- Batiki Location in Fiji
- Coordinates: 17°47′S 179°09′E﻿ / ﻿17.783°S 179.150°E
- Country: Fiji
- Island group: Lomaiviti Islands
- Division: Eastern Division
- Province: Lomaiviti
- District: Batiki

Area
- • Total: 12 km^{2} (4.6 sq mi)
- Highest elevation: 186 m (610 ft)

Population (2017)
- • Total: 216
- • Density: 18/km^{2} (47/sq mi)

= Batiki =

Batiki (/fj/, also known as Mbatiki in English) is an island of Fiji belonging to the Lomaiviti Archipelago. The island is of volcanic origin, with a land area of about 12 square kilometers. To the north-east is Wakaya Island, to the east is Nairai, and to the south-east is Gau.

Batiki's population of approximately 300 Fijians lives in coastal villages. The economic activity of the island consists of farming and fishing.

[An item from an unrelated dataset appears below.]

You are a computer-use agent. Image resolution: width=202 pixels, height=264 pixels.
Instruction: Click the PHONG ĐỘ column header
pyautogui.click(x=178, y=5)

There are four villages on the island: Manuku, Mua, Naigani, and Yavu. Mua village is home to the residence of the chief, island pastor, the health clinic center, a single flat-primary school building with a boarding facility and playground.

==Geography==

Batiki has a large interior lagoon of brackish water flanked by mud flats. A broad barrier reef surrounds Batiki with a channel in Nakasava on the north side of the island. A small portion of the coastal area is covered by mangroves, mainly in Wainiketei Bay.
— Watisoni Lalavanua, Ilisoni Tuinasavusavu and Peni Seru, The status of the sea cucumber fishery in Batiki District, Lomaiviti, Fiji (2014)

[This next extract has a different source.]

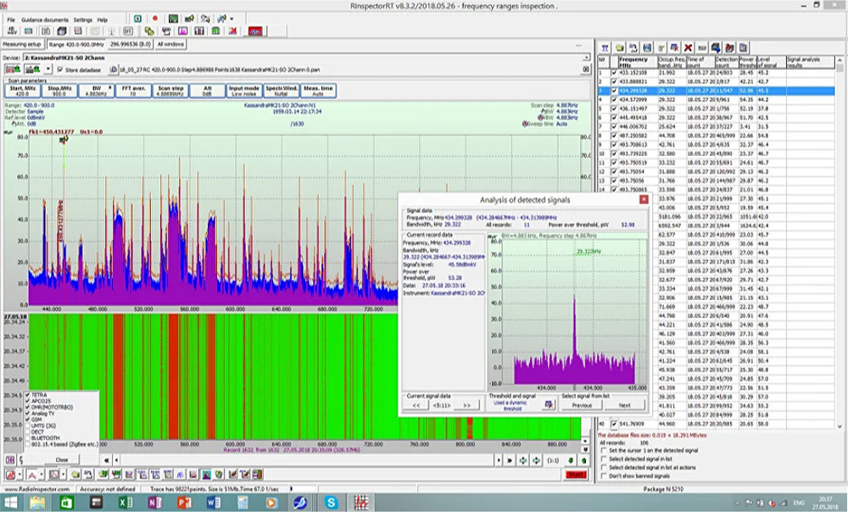Check Don't show banned signals option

The presence of nests of the critically endangered hawksbill sea turtle has been recorded on the island.

==History==
The island was devastated by Cyclone Winston in 2016, with Naigani village being affected the most. The high chief of Batiki since January 2012, Torau Ni Bau Ratu Inoke Tuidelaibatiki Virivirilau, died on 4 February 2017.

==Demographics==
Batiki had a population of 324 people as of the 1966 census, and 483 as of the 2007 census. At the most recent census in 2017, Batiki had a population of 216.

==Economy==
The main source of income is from copra, pandanus (voivoi), small-scale farming, and fishing, with fish being sold to the markets in Suva. There is a sea cucumber fishery, which mainly involves male youths. By 1987 a commercial seaweed farm was established on Batiki. As of 2009 there were 42 farms on Batiki, with a total area of 13 hectares.

Another important source of income for the locals is the Bula Batiki coconut oil firm, whose products are made from the island's bountiful coconut palms. This business was started in 2015 by a British man named Callum Drummond, known as Kelevi by the islanders, when he won a grant from Cardiff University for the project. The two other co-founders are Ellis Williams and Tim McKee. In 2020 a coconut oil processing plant designed by CAUKIN Studio was built at Yavu village.

==Infrastructure==
There is a primary school on the island, Manuku District School, with 71 students as of 2016 and 4 teachers. There is also a nursing station at Mua village staffed by a registered nurse. Critical cases are referred either to Qarani Health Centre or Levuka Hospital. The nursing station opening hours are from 8:00 am to 4:30 pm on a daily basis, but it is also on standby after hours in case of emergencies.

The island has no airport or roads, so most transport is by local cargo vessels, small fibreglass boats, or via a shipping franchise that services the Lomaiviti archipelago on a monthly basis.

== Notable people ==
- Taufa Vakatale (1938–2023), politician and educator.